WHAT NEEDS TO BE DONE: Would you please print the data a second time, exactly as it stands?

GIVEN RECORDS:
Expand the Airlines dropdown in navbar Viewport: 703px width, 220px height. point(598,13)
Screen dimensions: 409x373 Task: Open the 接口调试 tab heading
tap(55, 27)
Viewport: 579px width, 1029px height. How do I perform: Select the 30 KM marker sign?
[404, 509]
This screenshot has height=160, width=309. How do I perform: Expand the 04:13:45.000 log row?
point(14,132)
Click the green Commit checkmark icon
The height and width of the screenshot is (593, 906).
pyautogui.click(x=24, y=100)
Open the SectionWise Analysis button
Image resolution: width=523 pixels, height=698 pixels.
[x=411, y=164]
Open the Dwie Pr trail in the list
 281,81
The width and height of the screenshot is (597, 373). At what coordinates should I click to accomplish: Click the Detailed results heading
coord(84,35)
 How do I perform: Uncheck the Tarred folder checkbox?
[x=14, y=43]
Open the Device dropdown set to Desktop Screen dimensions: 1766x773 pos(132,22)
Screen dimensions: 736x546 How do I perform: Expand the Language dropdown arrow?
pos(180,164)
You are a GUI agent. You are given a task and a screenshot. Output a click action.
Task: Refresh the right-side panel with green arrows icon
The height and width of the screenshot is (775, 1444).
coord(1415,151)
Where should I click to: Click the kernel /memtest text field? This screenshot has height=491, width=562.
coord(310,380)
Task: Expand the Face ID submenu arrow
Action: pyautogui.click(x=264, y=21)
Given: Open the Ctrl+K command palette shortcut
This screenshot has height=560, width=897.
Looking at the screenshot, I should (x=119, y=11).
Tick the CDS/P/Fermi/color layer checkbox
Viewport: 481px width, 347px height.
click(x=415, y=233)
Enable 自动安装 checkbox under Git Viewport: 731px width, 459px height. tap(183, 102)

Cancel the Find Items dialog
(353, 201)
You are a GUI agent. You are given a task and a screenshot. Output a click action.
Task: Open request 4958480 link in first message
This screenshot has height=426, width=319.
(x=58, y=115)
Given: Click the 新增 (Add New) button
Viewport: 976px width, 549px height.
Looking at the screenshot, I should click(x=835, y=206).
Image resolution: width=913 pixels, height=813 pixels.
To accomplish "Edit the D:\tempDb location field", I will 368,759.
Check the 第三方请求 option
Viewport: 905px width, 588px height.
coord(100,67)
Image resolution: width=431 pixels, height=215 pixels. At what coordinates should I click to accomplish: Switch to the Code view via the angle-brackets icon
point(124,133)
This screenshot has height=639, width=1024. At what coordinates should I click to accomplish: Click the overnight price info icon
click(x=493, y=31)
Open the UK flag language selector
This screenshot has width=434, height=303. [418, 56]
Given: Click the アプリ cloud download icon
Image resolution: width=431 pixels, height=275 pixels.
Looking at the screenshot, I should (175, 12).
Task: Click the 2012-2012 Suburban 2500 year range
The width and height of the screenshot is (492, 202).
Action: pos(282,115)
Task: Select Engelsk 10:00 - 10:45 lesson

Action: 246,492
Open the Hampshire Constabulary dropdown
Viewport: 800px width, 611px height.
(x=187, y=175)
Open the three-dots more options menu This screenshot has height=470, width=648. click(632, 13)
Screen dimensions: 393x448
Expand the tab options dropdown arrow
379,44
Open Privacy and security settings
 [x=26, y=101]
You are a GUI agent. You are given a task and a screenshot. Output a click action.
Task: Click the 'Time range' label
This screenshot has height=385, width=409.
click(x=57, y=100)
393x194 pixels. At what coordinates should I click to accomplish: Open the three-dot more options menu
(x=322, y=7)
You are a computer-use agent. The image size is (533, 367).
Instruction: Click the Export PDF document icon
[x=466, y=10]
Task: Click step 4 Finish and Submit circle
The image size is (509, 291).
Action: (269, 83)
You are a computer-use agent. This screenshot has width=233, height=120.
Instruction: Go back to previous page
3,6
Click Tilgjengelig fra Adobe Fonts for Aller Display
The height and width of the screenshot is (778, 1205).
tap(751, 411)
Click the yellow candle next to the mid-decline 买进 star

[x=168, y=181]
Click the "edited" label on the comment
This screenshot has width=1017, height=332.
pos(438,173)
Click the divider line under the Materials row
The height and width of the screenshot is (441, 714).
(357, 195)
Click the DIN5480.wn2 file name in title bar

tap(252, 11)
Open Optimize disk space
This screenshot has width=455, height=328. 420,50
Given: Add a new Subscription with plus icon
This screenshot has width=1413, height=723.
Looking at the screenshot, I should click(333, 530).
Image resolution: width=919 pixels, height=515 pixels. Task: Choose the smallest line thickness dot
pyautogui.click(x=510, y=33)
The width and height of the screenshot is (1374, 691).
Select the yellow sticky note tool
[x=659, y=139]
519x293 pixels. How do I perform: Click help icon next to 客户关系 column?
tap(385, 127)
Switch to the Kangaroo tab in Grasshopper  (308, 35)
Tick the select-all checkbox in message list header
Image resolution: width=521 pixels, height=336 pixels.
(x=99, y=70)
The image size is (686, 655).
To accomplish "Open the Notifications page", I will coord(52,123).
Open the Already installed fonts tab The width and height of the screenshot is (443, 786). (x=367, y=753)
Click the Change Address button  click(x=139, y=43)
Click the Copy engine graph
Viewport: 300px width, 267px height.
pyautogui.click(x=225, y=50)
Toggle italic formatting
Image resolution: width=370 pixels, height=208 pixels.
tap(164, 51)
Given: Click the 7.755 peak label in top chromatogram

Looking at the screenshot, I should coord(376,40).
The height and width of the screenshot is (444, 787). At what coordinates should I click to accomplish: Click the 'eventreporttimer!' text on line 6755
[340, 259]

RESPONSE TO THE EXERCISE:
Expand the Airlines dropdown in navbar Viewport: 703px width, 220px height. point(598,13)
Screen dimensions: 409x373 Task: Open the 接口调试 tab heading
tap(55, 27)
Viewport: 579px width, 1029px height. How do I perform: Select the 30 KM marker sign?
[404, 509]
This screenshot has height=160, width=309. How do I perform: Expand the 04:13:45.000 log row?
point(14,132)
Click the green Commit checkmark icon
The height and width of the screenshot is (593, 906).
pyautogui.click(x=24, y=100)
Open the SectionWise Analysis button
Image resolution: width=523 pixels, height=698 pixels.
[x=411, y=164]
Open the Dwie Pr trail in the list
 281,81
The width and height of the screenshot is (597, 373). At what coordinates should I click to accomplish: Click the Detailed results heading
coord(84,35)
 How do I perform: Uncheck the Tarred folder checkbox?
[x=14, y=43]
Open the Device dropdown set to Desktop Screen dimensions: 1766x773 pos(132,22)
Screen dimensions: 736x546 How do I perform: Expand the Language dropdown arrow?
pos(180,164)
You are a GUI agent. You are given a task and a screenshot. Output a click action.
Task: Refresh the right-side panel with green arrows icon
The height and width of the screenshot is (775, 1444).
coord(1415,151)
Where should I click to: Click the kernel /memtest text field? This screenshot has height=491, width=562.
coord(310,380)
Task: Expand the Face ID submenu arrow
Action: pyautogui.click(x=264, y=21)
Given: Open the Ctrl+K command palette shortcut
This screenshot has height=560, width=897.
Looking at the screenshot, I should (x=119, y=11).
Tick the CDS/P/Fermi/color layer checkbox
Viewport: 481px width, 347px height.
click(x=415, y=233)
Enable 自动安装 checkbox under Git Viewport: 731px width, 459px height. tap(183, 102)

Cancel the Find Items dialog
(353, 201)
You are a GUI agent. You are given a task and a screenshot. Output a click action.
Task: Open request 4958480 link in first message
This screenshot has height=426, width=319.
(x=58, y=115)
Given: Click the 新增 (Add New) button
Viewport: 976px width, 549px height.
Looking at the screenshot, I should click(x=835, y=206).
Image resolution: width=913 pixels, height=813 pixels.
To accomplish "Edit the D:\tempDb location field", I will 368,759.
Check the 第三方请求 option
Viewport: 905px width, 588px height.
coord(100,67)
Image resolution: width=431 pixels, height=215 pixels. At what coordinates should I click to accomplish: Switch to the Code view via the angle-brackets icon
point(124,133)
This screenshot has height=639, width=1024. At what coordinates should I click to accomplish: Click the overnight price info icon
click(x=493, y=31)
Open the UK flag language selector
This screenshot has width=434, height=303. [418, 56]
Given: Click the アプリ cloud download icon
Image resolution: width=431 pixels, height=275 pixels.
Looking at the screenshot, I should (175, 12).
Task: Click the 2012-2012 Suburban 2500 year range
The width and height of the screenshot is (492, 202).
Action: pos(282,115)
Task: Select Engelsk 10:00 - 10:45 lesson

Action: 246,492
Open the Hampshire Constabulary dropdown
Viewport: 800px width, 611px height.
(x=187, y=175)
Open the three-dots more options menu This screenshot has height=470, width=648. click(632, 13)
Screen dimensions: 393x448
Expand the tab options dropdown arrow
379,44
Open Privacy and security settings
 [x=26, y=101]
You are a GUI agent. You are given a task and a screenshot. Output a click action.
Task: Click the 'Time range' label
This screenshot has height=385, width=409.
click(x=57, y=100)
393x194 pixels. At what coordinates should I click to accomplish: Open the three-dot more options menu
(x=322, y=7)
You are a computer-use agent. The image size is (533, 367).
Instruction: Click the Export PDF document icon
[x=466, y=10]
Task: Click step 4 Finish and Submit circle
The image size is (509, 291).
Action: (269, 83)
You are a computer-use agent. This screenshot has width=233, height=120.
Instruction: Go back to previous page
3,6
Click Tilgjengelig fra Adobe Fonts for Aller Display
The height and width of the screenshot is (778, 1205).
tap(751, 411)
Click the yellow candle next to the mid-decline 买进 star

[x=168, y=181]
Click the "edited" label on the comment
This screenshot has width=1017, height=332.
pos(438,173)
Click the divider line under the Materials row
The height and width of the screenshot is (441, 714).
(357, 195)
Click the DIN5480.wn2 file name in title bar

tap(252, 11)
Open Optimize disk space
This screenshot has width=455, height=328. 420,50
Given: Add a new Subscription with plus icon
This screenshot has width=1413, height=723.
Looking at the screenshot, I should click(333, 530).
Image resolution: width=919 pixels, height=515 pixels. Task: Choose the smallest line thickness dot
pyautogui.click(x=510, y=33)
The width and height of the screenshot is (1374, 691).
Select the yellow sticky note tool
[x=659, y=139]
519x293 pixels. How do I perform: Click help icon next to 客户关系 column?
tap(385, 127)
Switch to the Kangaroo tab in Grasshopper  (308, 35)
Tick the select-all checkbox in message list header
Image resolution: width=521 pixels, height=336 pixels.
(x=99, y=70)
The image size is (686, 655).
To accomplish "Open the Notifications page", I will coord(52,123).
Open the Already installed fonts tab The width and height of the screenshot is (443, 786). (x=367, y=753)
Click the Change Address button  click(x=139, y=43)
Click the Copy engine graph
Viewport: 300px width, 267px height.
pyautogui.click(x=225, y=50)
Toggle italic formatting
Image resolution: width=370 pixels, height=208 pixels.
tap(164, 51)
Given: Click the 7.755 peak label in top chromatogram

Looking at the screenshot, I should coord(376,40).
The height and width of the screenshot is (444, 787). At what coordinates should I click to accomplish: Click the 'eventreporttimer!' text on line 6755
[340, 259]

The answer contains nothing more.